Julio Antonio Mella murió el 10 de enero de 1929, vilmente asesinado en México. El Asno con garras lo mandó a matar para segar su ejemplo. El revolucionario que más había hecho por Cuba en menos tiempo, tal como lo calificara Fidel, tenía al morir 26 años.
Mucho nos enseña su vida, consagrada a la dignidad humana, la que, en conceptos martianos, debía alcanzar todo hombre.
Acaso lo más valioso de su existencia es que lo revolucionario no viene prescrito ni con moldes diseñados. El líder virtuoso, el fundador de la Federación Estudiantil Universitaria, sabía que era necesaria otra universidad. Para él, la única solución a la mediocridad que allí campeaba era vencer la mediocridad de la República.
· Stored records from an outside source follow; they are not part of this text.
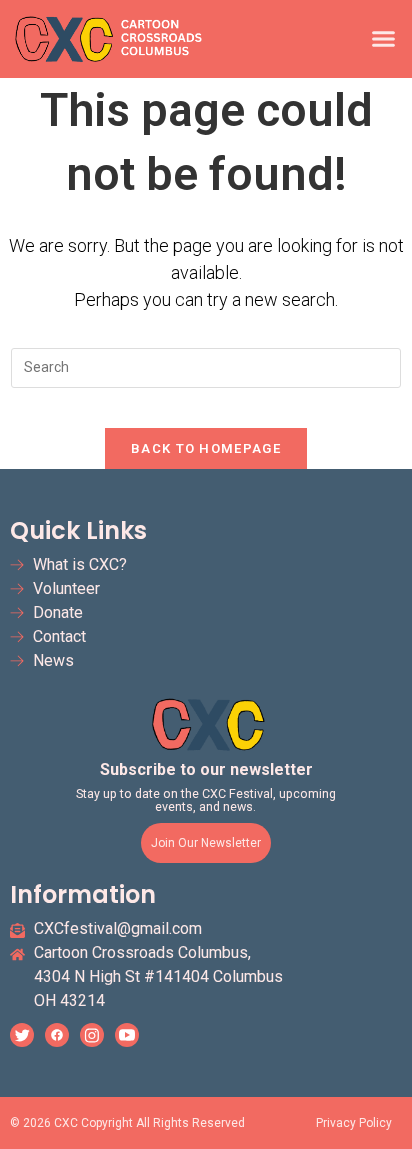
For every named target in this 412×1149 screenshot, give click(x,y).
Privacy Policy (354, 1123)
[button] (384, 39)
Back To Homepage (206, 448)
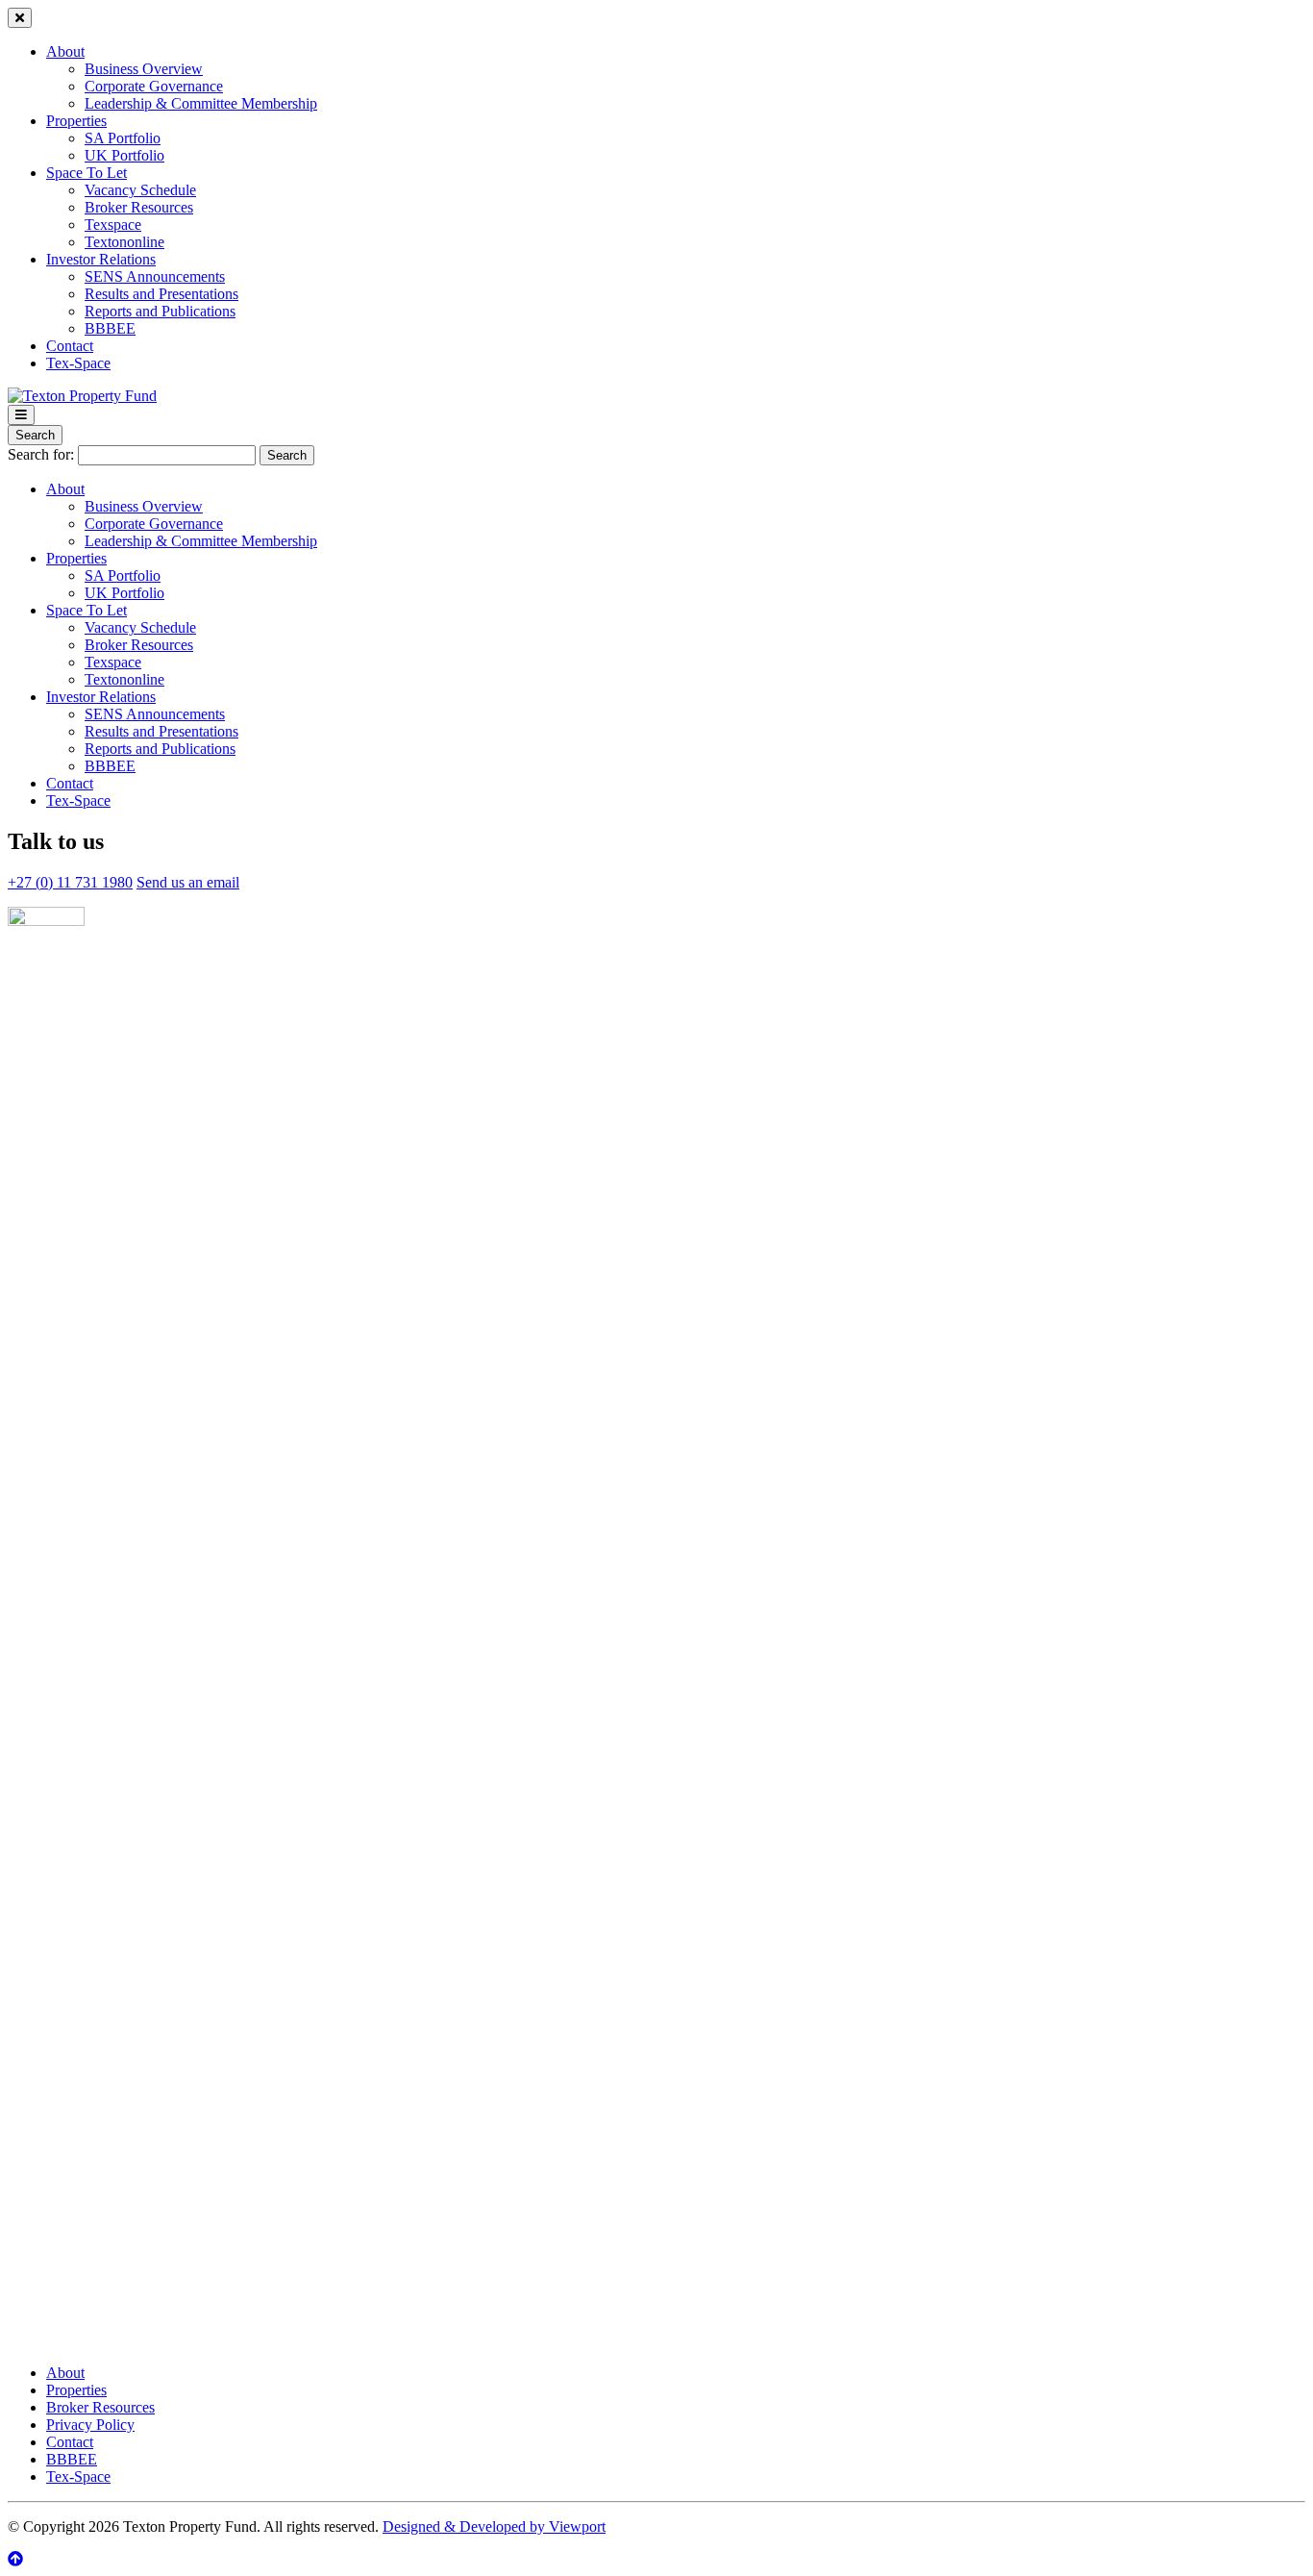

Para eso rescató al Apóstol antimperialista de los homenajes rimbombantes y vacíos en los que se le ocultaba. De revolucionario a comunista; de maestro de obreros a estudiante de obreros; de fundador de universidades a fundador del Partido Comunista de Cuba. Perseguido, temido en su liderazgo. Y entonces, asesinado.
Cuando los centristas de su época quisieron pasar de contrabando la reforma y no la revolución, Mella, como una tromba, los desnudó por su nombre.
El único antimperialismo que merece su nombre es el anticapitalista. La única revolución que ha de escribirse con mayúscula es la antiburguesa. El único futuro que merece todos los sacrificios es el que conduzca a una sociedad sin clases. La única lucha, la que conquiste toda la justicia.
Cuando enero recuerda el crimen, el pensamiento cuestiona qué Mella debemos rescatar. ¿El de mármol en busto, con gesto viril y heroico, como un héroe ejemplar, o el iconoclasta, antidogmático, rebelde, revoltoso?
¿El que descansa en páginas apacibles, como ejemplo del «disciplinado» que nunca fue, o el indomable que no cabe en libro alguno? ¿El fundador o el expulsado? ¿Quiénes llaman a la puerta? ¿Cuáles puertas abriremos?
La fecha convida a pensar, una vez más, de qué juventud revolucionaria es la que se precisa. La hora apunta a la acción, a no dejar morir al que en México no hizo sino elevar su vida, al que renace de entre sus cenizas, custodiadas por la Universidad. Mientras construimos las respuestas, que nos llegue el grito vital de Mella en su agonía: ¡Muero por la Revolución!